* To-do list
a) Decide whether each statement agrees with the passage on Theera Wongsamut, and for each give yes or no along with the exact words from the passage that settle it: (i) Theera earned a master's degree in business administration from Kasetsart University; (ii) Theera was elected leader of the Chartthaipattana Party on 21 January 2013; (iii) Chumpol Silpa-archa died on 21 January 2013.
b) Reproduce the passage on Theera Wongsamut word for word, starting with "Early life and" and going on through "19 March 2013.".

* Passage given
Theera Wongsamut (; born 15 December 1948) is former minister of Agriculture and Cooperatives of Thailand. He is also leader of the Chartthaipattana Party until 2018.

Early life and education
Theera graduated high school from Pak Phanang School in Nakhon Si Thammarat and Triam Udom Suksa School in Bangkok. After finishing high school he Studied a bachelor's degree in the engineering irrigation field from Kasetsart University in 1970 and a master's degree in business administration from Kasetsart University.

Party activity
He was elected leader of the Chartthaipattana Party on 19 March 2013.

He replaced Chumpol Silpa-archa, who died on 21 January 2013.

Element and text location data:
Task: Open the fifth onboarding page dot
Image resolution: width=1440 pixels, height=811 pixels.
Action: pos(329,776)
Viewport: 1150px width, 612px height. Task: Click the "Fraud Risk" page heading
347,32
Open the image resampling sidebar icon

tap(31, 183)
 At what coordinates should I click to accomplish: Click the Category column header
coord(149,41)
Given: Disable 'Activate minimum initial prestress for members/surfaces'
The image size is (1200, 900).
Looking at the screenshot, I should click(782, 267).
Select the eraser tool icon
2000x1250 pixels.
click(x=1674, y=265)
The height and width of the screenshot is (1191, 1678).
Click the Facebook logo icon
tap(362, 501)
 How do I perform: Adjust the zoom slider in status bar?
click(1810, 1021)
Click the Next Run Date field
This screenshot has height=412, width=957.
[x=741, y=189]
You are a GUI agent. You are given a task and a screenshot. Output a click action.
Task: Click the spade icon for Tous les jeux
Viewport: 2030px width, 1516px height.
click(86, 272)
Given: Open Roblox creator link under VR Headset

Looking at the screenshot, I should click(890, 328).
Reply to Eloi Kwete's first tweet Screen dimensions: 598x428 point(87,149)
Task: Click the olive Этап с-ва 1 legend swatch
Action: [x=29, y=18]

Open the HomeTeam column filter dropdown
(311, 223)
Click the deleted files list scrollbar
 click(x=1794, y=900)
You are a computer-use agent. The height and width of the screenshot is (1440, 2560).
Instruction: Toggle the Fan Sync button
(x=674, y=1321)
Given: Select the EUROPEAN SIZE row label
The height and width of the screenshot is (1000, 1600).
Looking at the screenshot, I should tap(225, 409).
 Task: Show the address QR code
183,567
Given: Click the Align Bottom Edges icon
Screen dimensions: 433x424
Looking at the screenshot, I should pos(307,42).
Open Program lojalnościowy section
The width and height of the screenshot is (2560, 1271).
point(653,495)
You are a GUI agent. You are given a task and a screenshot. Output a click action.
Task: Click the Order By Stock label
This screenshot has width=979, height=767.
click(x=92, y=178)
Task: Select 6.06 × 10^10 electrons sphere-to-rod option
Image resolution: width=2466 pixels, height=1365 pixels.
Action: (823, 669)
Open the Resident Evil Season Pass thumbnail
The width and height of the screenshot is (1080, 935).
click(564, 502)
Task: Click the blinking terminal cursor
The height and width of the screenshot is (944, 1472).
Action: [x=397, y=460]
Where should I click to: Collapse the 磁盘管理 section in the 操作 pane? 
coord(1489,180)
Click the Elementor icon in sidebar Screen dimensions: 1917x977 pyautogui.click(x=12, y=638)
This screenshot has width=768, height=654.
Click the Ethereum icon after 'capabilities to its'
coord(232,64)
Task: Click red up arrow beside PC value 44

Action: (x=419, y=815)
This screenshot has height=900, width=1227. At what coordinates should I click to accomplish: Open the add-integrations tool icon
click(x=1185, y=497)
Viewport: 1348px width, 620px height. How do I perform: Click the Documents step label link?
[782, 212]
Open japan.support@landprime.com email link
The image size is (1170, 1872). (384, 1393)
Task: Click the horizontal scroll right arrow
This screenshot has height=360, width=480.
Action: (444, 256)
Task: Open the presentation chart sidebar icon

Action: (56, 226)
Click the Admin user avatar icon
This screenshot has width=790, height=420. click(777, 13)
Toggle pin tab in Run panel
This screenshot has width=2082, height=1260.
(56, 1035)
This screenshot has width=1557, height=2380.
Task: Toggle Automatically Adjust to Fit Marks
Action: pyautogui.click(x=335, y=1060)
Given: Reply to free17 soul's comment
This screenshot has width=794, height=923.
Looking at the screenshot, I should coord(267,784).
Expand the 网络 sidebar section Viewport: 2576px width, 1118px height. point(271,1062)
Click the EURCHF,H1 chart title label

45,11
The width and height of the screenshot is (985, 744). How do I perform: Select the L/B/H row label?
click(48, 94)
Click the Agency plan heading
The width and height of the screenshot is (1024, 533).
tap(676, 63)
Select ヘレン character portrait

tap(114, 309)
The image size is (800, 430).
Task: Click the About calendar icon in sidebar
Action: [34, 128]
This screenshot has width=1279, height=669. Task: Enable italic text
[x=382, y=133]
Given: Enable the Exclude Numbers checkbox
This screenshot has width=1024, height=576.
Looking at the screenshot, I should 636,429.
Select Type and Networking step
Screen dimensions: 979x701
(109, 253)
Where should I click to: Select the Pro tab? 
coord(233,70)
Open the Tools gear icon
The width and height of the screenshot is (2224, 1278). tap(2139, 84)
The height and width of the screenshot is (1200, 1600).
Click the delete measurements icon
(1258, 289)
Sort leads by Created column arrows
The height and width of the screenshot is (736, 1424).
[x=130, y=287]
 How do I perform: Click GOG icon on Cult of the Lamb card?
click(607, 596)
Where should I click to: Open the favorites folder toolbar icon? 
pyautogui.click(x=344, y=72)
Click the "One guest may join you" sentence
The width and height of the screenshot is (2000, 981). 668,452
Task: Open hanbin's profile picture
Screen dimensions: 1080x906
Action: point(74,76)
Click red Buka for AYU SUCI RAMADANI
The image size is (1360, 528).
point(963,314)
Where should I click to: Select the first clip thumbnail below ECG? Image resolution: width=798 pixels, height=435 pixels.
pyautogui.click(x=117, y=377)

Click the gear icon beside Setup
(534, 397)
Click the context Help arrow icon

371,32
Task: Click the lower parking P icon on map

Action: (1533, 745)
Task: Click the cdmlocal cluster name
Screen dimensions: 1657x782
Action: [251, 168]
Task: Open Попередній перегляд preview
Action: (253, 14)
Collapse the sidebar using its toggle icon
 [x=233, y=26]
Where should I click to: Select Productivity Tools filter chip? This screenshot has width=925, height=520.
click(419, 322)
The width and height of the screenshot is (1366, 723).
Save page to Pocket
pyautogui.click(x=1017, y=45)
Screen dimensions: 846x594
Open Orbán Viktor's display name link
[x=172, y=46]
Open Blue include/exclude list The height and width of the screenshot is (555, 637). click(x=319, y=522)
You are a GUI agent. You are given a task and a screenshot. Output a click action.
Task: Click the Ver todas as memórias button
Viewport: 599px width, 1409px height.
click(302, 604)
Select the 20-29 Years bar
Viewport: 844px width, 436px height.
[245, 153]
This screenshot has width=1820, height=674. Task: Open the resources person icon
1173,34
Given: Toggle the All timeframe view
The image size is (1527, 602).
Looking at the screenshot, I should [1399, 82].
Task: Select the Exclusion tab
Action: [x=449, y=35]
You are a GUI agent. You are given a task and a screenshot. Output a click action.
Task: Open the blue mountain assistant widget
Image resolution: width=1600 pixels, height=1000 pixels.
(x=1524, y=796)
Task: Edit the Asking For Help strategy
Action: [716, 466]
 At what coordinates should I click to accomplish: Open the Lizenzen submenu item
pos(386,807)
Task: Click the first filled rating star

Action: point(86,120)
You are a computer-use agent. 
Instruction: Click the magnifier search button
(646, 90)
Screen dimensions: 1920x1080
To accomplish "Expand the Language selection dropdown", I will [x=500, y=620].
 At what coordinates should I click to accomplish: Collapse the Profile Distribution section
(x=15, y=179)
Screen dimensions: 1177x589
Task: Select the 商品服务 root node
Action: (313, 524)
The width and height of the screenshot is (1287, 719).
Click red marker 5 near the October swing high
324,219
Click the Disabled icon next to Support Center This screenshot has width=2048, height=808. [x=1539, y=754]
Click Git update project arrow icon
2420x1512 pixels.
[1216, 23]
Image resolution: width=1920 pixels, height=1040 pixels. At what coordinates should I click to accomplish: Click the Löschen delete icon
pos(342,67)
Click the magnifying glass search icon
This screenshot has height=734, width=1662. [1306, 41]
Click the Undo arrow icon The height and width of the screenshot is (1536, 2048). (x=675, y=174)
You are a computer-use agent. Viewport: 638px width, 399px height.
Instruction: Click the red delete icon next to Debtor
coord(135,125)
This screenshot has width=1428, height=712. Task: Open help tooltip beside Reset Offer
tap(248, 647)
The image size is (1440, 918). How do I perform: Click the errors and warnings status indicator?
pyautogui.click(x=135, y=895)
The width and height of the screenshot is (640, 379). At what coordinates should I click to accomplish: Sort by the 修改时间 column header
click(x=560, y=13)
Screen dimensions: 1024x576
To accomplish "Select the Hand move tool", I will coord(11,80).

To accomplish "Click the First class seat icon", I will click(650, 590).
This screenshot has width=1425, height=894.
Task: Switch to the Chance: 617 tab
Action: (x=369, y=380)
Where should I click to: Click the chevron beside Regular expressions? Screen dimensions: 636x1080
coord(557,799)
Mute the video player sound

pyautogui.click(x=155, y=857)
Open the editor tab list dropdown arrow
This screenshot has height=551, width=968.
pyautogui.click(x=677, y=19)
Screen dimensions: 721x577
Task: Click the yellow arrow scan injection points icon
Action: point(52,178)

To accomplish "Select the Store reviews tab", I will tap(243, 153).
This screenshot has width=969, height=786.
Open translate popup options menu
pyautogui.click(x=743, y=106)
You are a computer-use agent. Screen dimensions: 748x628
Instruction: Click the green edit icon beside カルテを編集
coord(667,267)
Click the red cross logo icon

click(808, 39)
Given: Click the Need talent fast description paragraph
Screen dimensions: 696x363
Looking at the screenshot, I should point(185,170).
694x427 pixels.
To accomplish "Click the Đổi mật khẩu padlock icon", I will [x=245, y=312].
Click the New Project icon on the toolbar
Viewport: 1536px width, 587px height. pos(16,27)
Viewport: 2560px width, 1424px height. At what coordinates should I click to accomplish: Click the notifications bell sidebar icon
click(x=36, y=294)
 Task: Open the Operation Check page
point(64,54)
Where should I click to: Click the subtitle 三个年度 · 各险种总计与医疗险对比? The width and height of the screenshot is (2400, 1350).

* Solutions to the tasks
a)
(i) Yes: "a master's degree in business administration from Kasetsart University"
(ii) No: "He was elected leader of the Chartthaipattana Party on 19 March 2013."
(iii) Yes: "He replaced Chumpol Silpa-archa, who died on 21 January 2013."

b)
Early life and education
Theera graduated high school from Pak Phanang School in Nakhon Si Thammarat and Triam Udom Suksa School in Bangkok. After finishing high school he Studied a bachelor's degree in the engineering irrigation field from Kasetsart University in 1970 and a master's degree in business administration from Kasetsart University.

Party activity
He was elected leader of the Chartthaipattana Party on 19 March 2013.